La Bogotá antigua y el origen de unas de las tradiciones culinarias más importantes de la ciudad, las “onces”. Extracto de una historia en el centro.

El recorrer de la tarde había pintado de gris todas las calles del centro y el frío amenizaba con gotas dos desfiles, uno con personas angustiadas y ambivalentes y un segundo que iba más lento con quienes no habían olvidado sacar el paraguas. Nosotros habíamos dejado la sombrilla, aunque ni angustiados ni ambivalentes, sin embargo retrasados caminamos entre el exótico septimazo para cumplir con una cita que le restaban 10 minutos de vida, la “Pastelería La Florida” al caer el sol se vuelve un lugar fascinante; unas elegantes puertas en madera abren paso a una sala de onces donde las antigüedades decorativas que allí se encuentran llevan el tiempo inmortalizado de una Bogotá Antigua, de antaño y bohemia para fantasear con los días de 1936, año de fundación de la Pastelería a la que recien entrabamos.

Supimos de inmediato la mesa donde debíamos ir, allí al fondo de la sala un hombre de abrigo negro agitaba su mano desesperado llamando nuestra atención mientras un olor a chocolate bombardeaba el lugar, una sonrisa de doble filo se dibujó antes de sentarnos y saludar al viejo amigo. Nosotros íbamos detrás de una historia y él, de contárnosla así que pedimos un chocolate, algo de queso, almojábanas y bizcochos, entre la guarnición y el silencio escuchamos lo siguiente: 

“Lo que les voy a contar es un regalo que la tradición oral Bogotana me ha otorgado, por ende es verdad.”

“Lo que les voy a contar es un regalo que la tradición oral Bogotana me ha otorgado, por ende es verdad. Comienzos del siglo XX, una casona del barrio La Candelaria era el lugar de un convento que la iglesia franciscana poseía. Los curas eran tremendos, para luchar contra el frío bogotano dieron con un franciscano que venía de Manizales con unas botellas de aguardiente, librándose del frío y de todo remordimiento los curas acabaron con las provisiones de la bebida.

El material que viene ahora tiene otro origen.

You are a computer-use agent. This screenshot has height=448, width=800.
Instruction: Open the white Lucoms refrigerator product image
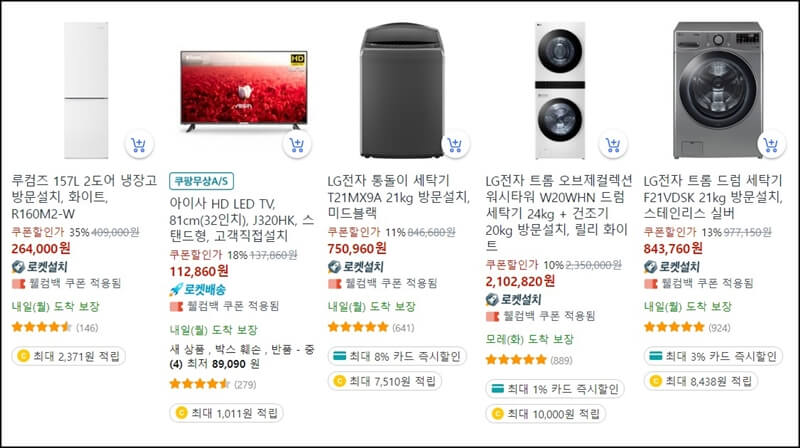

El frío no daba tregua y las ganas de calentar el espíritu los acechaba, así que al salir a las tabernas Bogotanas en busca de aguardiente, los curas utilizaban un Santo y Seña por aquello de su imposibilidad de pedir públicamente uno, estos decían “Once” y el tendero sabía que servir inmediatamente.

Con el pasar de las décadas, la sociedad bogotana reemplazó el aguardiente por la especial combinación gastronómica de chocolate, queso y pan que pluralizando el Santo y Seña, dicha combinación conservó el nombre de “Onces”. Lo anterior por una simple razón donde termina mi historia, se llama “Onces” a las “Onces” porque la palabra aguardiente tiene once letras. Las Onces nacen del frío y el frío mismo muere en ellas.”

Al finalizar su intervención, tomó un largo sorbo del espumoso chocolate que le restaba, haciendo uso de una cuchara sacó con meticulosidad un trozo de queso derretido e inclinando su cabeza en forma de saludo estiró la cuchara hacia adelante y mirándonos a los ojos se despidió con un alegórico “¡salud!”.

No existe receta, una trinidad que alivia el frío variando entre bebidas calientes reuniendo amigos y familiares en torno a una chimenea gastronómica. Para cubrir las frías lluvias de abril, las torrenciales noches de noviembre o la tarde menos pensada en la que Bogotá se vista de gris, las onces son la mejor razón para sentarse a brindar.

“No existe receta, una trinidad que alivia el frío variando entre bebidas calientes reuniendo amigos y familiares en torno a una chimenea gastronómica.”